American politicians still talk a big game about family values. But here are America's family values: no national, paid maternity leave – even though Pew Research reports that 47 percent of American women and 65 percent of married women with children work outside the home. No publicly funded childcare – although once the same kids are old enough for kindergarten, it's a given that governments should pay for schooling. No universal health insurance, so if you're not covered by commercial medical insurance through your employer or aren't poor enough to qualify for Medicaid – 15.7 percent of Americans or a whopping 48.6 million people fall through that crack and are without any medical insurance at all – medical care for pregnancy and birth can cost anywhere from $30,000 to $50,000. (The median U.S. household income in 2011? $50,054.00.) And if your teenage son goes to the store to get some Skittles and commits the crime of walking while black and wearing a hoodie, or does something truly outrageous and sinister like go for a drive with a friend, he might not return home alive (Trayvon Martin, Rakeish Brown). Social policies (or lack thereof) aren't irrelevant, abstract sword-fights and pissing matches. What goes on in houses of legislature matters in every house.

And when nonprofits organize to fill material gaps, like the National Diaper Bank Network does, they're criticized for enabling people who make irresponsible, selfish decisions to have children. After all, if you can't afford kids, don't have them. Haven't you heard? Children are a luxury.

Except they're not. Becoming a parent isn't a role every adult must automatically assume – no one should be forced to have babies they don't want, you hear that, Texas? – but having children is pretty common for people at all income levels. It's how every single one of us got here. Yet we collectively practice a kind of social and political tough love for families: “You did this, now fix it,” says Jackson, and good luck and God bless.
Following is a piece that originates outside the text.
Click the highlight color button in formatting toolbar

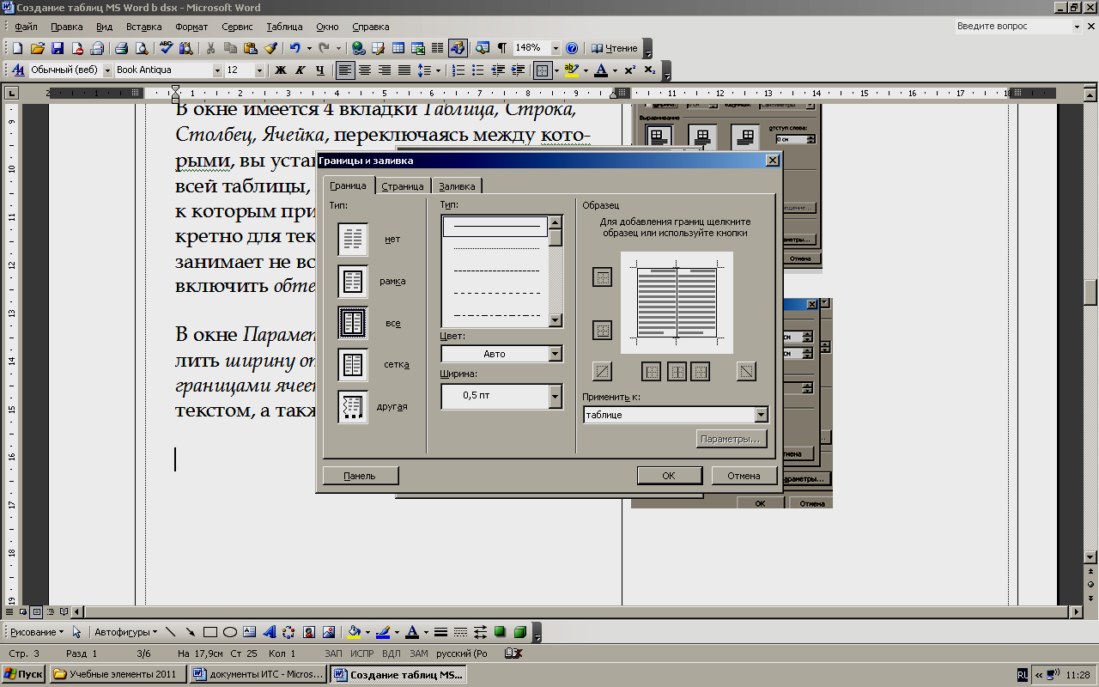coord(571,70)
No wonder, as Koenig wryly documents, some parents are desperately oversharing on Facebook; maybe, as Denney suggests, they feel so "isolated, exhausted, depressed and alone" that social media becomes a source of support. The ordinary and extraordinarily grueling activity of raising children becomes a lonesome and sometimes perilous slog when it's constructed as a selfish personal choice, a luxury and a hobby that no one else – not your friends on Facebook, your employers or your governments -- should have to hear about, support or even “like.”

Unless, of course, you're a rich, married celebrity. Then it's front-cover news that you want to have a family, maybe even a big one, because you're just like us.